- Higher fees than a family or individual plan set-up at your regular financial institution. Most group programs function through direct sales so to cover the commission costs you will be paying high start-up fees. Avoiding fees altogether is nearly impossible, but you’ll save yourself money by going it one your own.
- Annual investment returns can be quite small because group plans are tied to fixed income products; higher security but lower yields. There are restrictions in place as to what the administrator can and cannot buy, and this usually limits them to conservative, more secure investment options. Your additional return banks on a portion of the beneficiaries in your group not going to school.
- Additional restrictions on contributions and withdrawals may also exist. Most plans will lock you a set deposit amount that can either be made monthly or annually. There’s no flexibility if you lose your job or need to redirect savings temporarily. And when your child does start attending post-secondary schooling, the withdrawal rules can be equally as inflexible. Regular plans allow you to pull out funds for part-time or full-time students and you can even pull out more money than you might need. Withdrawals from group plans are often limited to only full-time students, and there are more limits on how much money can be taken out at one time. Withdrawals can (with some plans) even be declined if your child doesn’t go to University right after high school.

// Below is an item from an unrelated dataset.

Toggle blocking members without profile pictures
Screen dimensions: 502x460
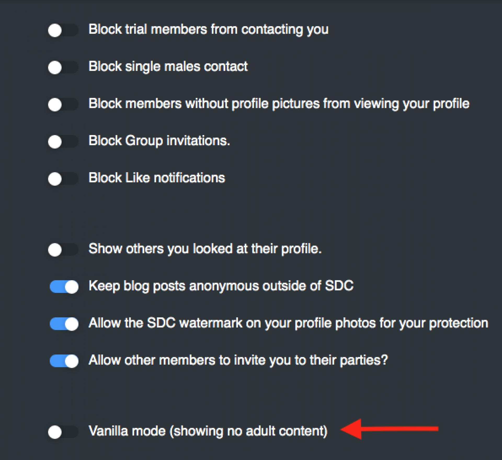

What the what? You NEED to read the fine print before signing up for anything.
Although RESP group plans can be quick and easy to set-up and will force you into saving, the lack of flexibility and high fees outweigh any pros. Before signing up for one, you need to make sure you know all the restrictions and limitations before you start making deposits. You will likely figure out that you are better off just setting up and plain old individual or family RESP plan to give yourself more flexibility and control.